What is asked>
(1) Rewrite the paragraph of the Carpetright article that begins "In the 52 weeks to 29 April" more briefly, keeping its main figures.
(2) Return the stretch of the Carpetright article from "Carpetright reported a" through "to £900,000 from £12.8m.", copied word for word.
(3) According to the Carpetright article, what happened to underlying operating profit in Rest of Europe?

* Begin Source passage *

Carpetright reported a slump in full-year profit as it took a hit from the weaker pound and the revamp of its stores.

In the 52 weeks to 29 April, underlying pre-tax profit fell to £14.4m from £18.3m the year before, which the company said was in line with market expectations, while statutory pre-tax profit slumped to £900,000 from £12.8m.

Group revenue edged up to £457.6m from £456.8m, while year-end net debt stood at £9.8m, up significantly from £1.1m in 2016 due to the accelerated store refurbishment programme.

In the UK, LFL sales in the second half rose 1.8%, partially mitigating the 2.8% drop in the first half to give a full-year decline of 0.5% versus 2.8% growth

in 2016. Meanwhile, underlying operating profit fell to £10.7m from £17.8m, partly reflecting the pound's depreciation in the aftermath of the Brexit vote.

In Rest of Europe, LFL sales growth came in at 2.5%, marking a slowdown from the previous year's 4.8%, but underlying operating profit rose to £5.7m from £2.5m.

Chief executive Wilf Walsh said: "I am pleased to report on a year of significant strategic progress, as we implemented a wide-ranging programme of investment and operational change, to refresh and update the Carpetright brand. Our strategy is on track and the positive response we have received from these initiatives has encouraged us to press ahead with plans to complete the refurbishment of the UK store estate by the end of 2018 and to extend the programme in the Rest of Europe.

* End Source passage *
* Begin Given material *

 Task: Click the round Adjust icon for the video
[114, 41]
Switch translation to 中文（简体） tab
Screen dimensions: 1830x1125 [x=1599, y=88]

* End Given material *

Solutions to the exercise>
(1) For the 52 weeks to 29 April, underlying pre-tax profit fell from £18.3m to £14.4m, which the company said matched market expectations, and statutory pre-tax profit dropped from £12.8m to £900,000.

(2)
Carpetright reported a slump in full-year profit as it took a hit from the weaker pound and the revamp of its stores.

In the 52 weeks to 29 April, underlying pre-tax profit fell to £14.4m from £18.3m the year before, which the company said was in line with market expectations, while statutory pre-tax profit slumped to £900,000 from £12.8m.

(3) It rose to £5.7m from £2.5m.